Antes de llegar, ya desde la propia carretera se puede contemplar una sugerente panorámica, aunque queda un poco lejana y cuando capté la imagen, por la tarde, la luz había cambiado y el paisaje estaba más oscuro.
Si la climatología acompaña, como era el caso, el paraje rebosa encanto, no se puede negar, con lo cual la tan solicitada foto desde el exterior queda muy resultona y, además, es gratuita. Si se quiere más cercana y con otros decorados, ya no.
Y es que hay que pagar para adentrarse en la propiedad y visitar el interior de los edificios y los jardines victorianos, que se encuentran algo retirados del edificio principal, a unos dos kilómetros. Ignoro lo que cuesta, pues lo llevábamos incluido, aunque supongo que no será barato, dados los precios que se estilan en este país; y eso desanima a mucha gente, con razón.
El interior de la mansión no merece demasiado la pena, si bien presenta algunos salones decorados con muebles de época, incluyendo un comedor en cuya mesa se expone la vajilla que se utilizaba para las cenas de gala, a la que supuestamente acudían miembros de la realeza británica.

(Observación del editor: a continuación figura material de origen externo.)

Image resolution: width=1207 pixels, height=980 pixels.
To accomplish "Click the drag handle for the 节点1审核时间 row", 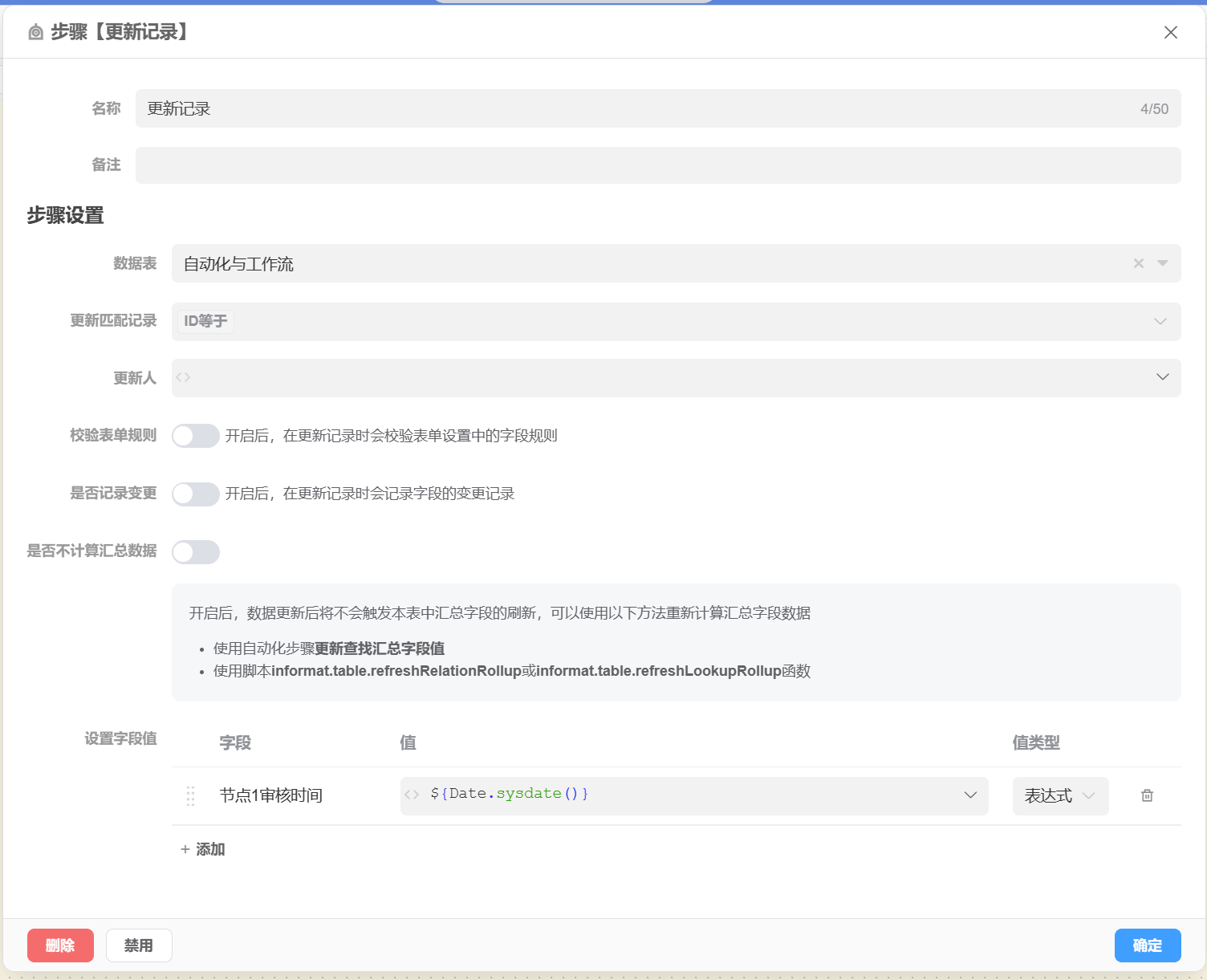I will [x=190, y=795].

En fin, nada del otro mundo. Lo mejor, el entorno con el bosque y el lago.
A los jardines se llega caminando o tomando un autobús gratuito (no faltaba más). Están muy bien cuidados, son amplios y agradables, pese a que no me pareció que estuvieran en su mejor y más colorido momento; al menos, en otros las flores me gustaron bastante más. Eso sí, las vistas de los bosques en que se ubican son muy bonitas.
No obstante, de lo que más disfruté fue de la corta caminata que mi amiga y yo hicimos por el sendero que atraviesa el bosque, una de las pocas masas arboladas de la zona, vislumbrado las orillas de los dos lagos, que componen un paisaje sumamente apacible. Merece la pena olvidarse del bus para regresar desde los jardines hasta el castillo, ya que, además, es cuesta abajo.